Belge metni:
--------------------

Başına “en” eki gelen sorulardan hiç haz etmiyorum. Mesela; en sevdiğin yemek, en sevdiğin şarkı, en sevdiğin arkadaşın, en sevdiğin elbisen vs… insanlar soruları sorarken neden hep “en”lerimizi sorarlar anlamam. Yani benim hayatıma dair bir şeyler öğrenmek istiyorlar ama uğraşmadan.  İşte ;1.sıradakileri say ve sus. Peki ya ben kendim de bu soruların cevabı ile ilgili en ufak bir bilgi sahibi değilsem. Mesela mail adresi alırken gizli soru diye sorulan en sevdiğiniz yemek seçeneğine yazacak sabit bir zevkim olmadığından şifresini unuttum mail adreslerimi, internet hesaplarımı kaybettim. Ne biliyim ki neyi en çok seviyorum. En sevdiğim renk yok mesela psikolojime göre, duruma göre tüm zevklerim değişebilir yalnız en sevmediğim insan tipine şunu ekleyebilirim. Genelleme yapan insanlar. Beni görür görmez “Aaa,sende pembe seven bir tip var. “ ya da “ sen boğa mısın, hmmmm  obursun demek.” Kardeşim sanki her boğa burcuna sahip insan obez oluyor.  Böyle genellemeler nerden çıkıyor. Bir de şehir genellemeleri var ki onlar iyice saçmalık. Her şehre kayıtlı halk il sınırları içerisinde artık havasından mı suyundan mıdır bilinmez aynı genel özellikleri taşıyormuş. Tam hikaye, belirli şehirler benzer ırklardan toplu göçler aldığı için tabii ki görsel benzerlikler kaçınılmaz olacaktır ancak bu demek değil ki huyu suyu tüm özelliği iki,üç cümleyle genellenebilir.

--------------------

Listelenen satırlar:
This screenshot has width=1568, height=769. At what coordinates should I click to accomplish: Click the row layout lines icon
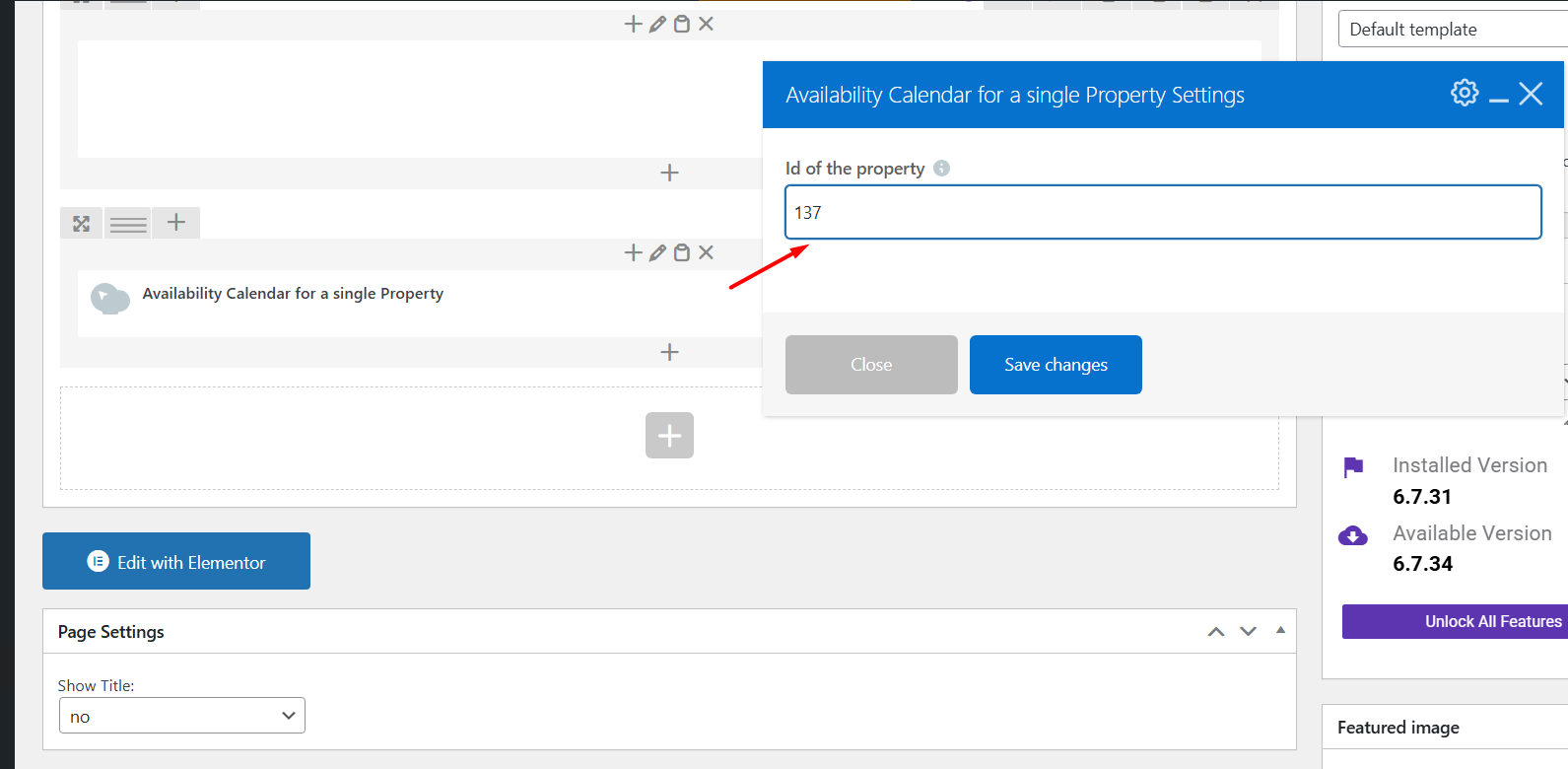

--------------------

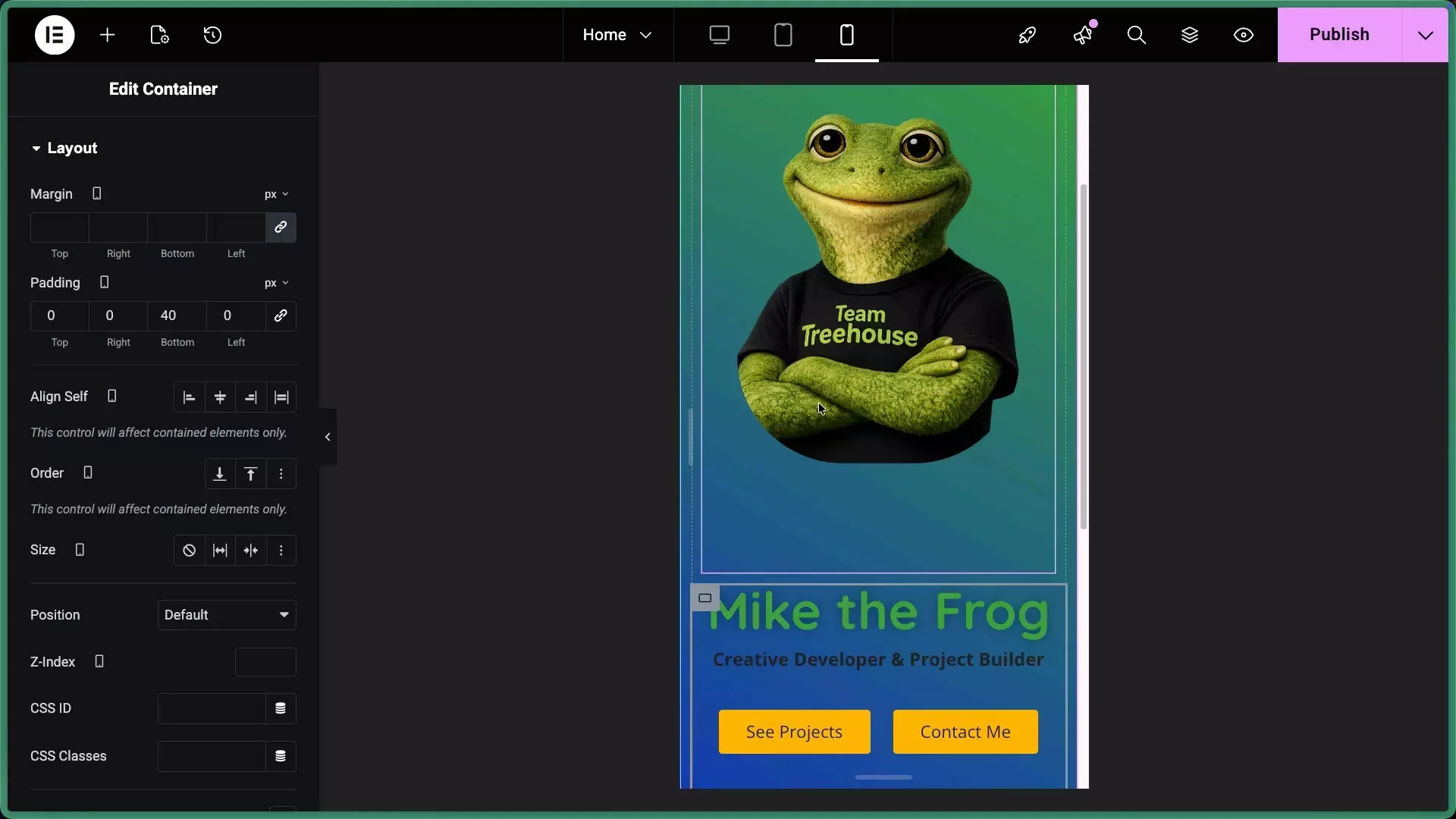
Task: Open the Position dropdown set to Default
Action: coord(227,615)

--------------------

Yazılı yönerge: Lütfen “en” soruları ve genellemeler üzerine yazıyı kaldığı yerden sürdürün. Bu satırlar başka bir kaynaktan alınmıştır.

Alıştırmanın cevabı:
İnsanların hayata bakış açılarını gösteriyor aslında bu genellemeler. İnce düşünmeye mecali kalmamış, eleştirmeyi seven, bir nevi tembel insanlara göre bu alışkanlık. Bir şeyleri en ekleyerek kısıtlamak, genelleme ile bir toplumu bir cümlede özetlemeye çalışmak. Aslında pek çoğumuzun sıkça yaptığı bir yanlış bu. İnsanlar öncelikle kendilerini eleştirebilmeli, kendilerine dönüp bakmalı hatalarını kabul etmeli-çünkü hatasız insan olamaz- aslında eleştirinin hiç kimsenin haddi olmadığını bilmeli. İnsanları yaşadıkları her olaya içinden çıktıkları her çıkmazda karşısındakileri ya da olayları suçlamaktan öylesine zevk alıyor ki bu vicdan duygumuzu yavaş yavaş köreltiyor bence. Acımasız eleştirilerin bize verdiği haz ruhumuzu ele geçiyor.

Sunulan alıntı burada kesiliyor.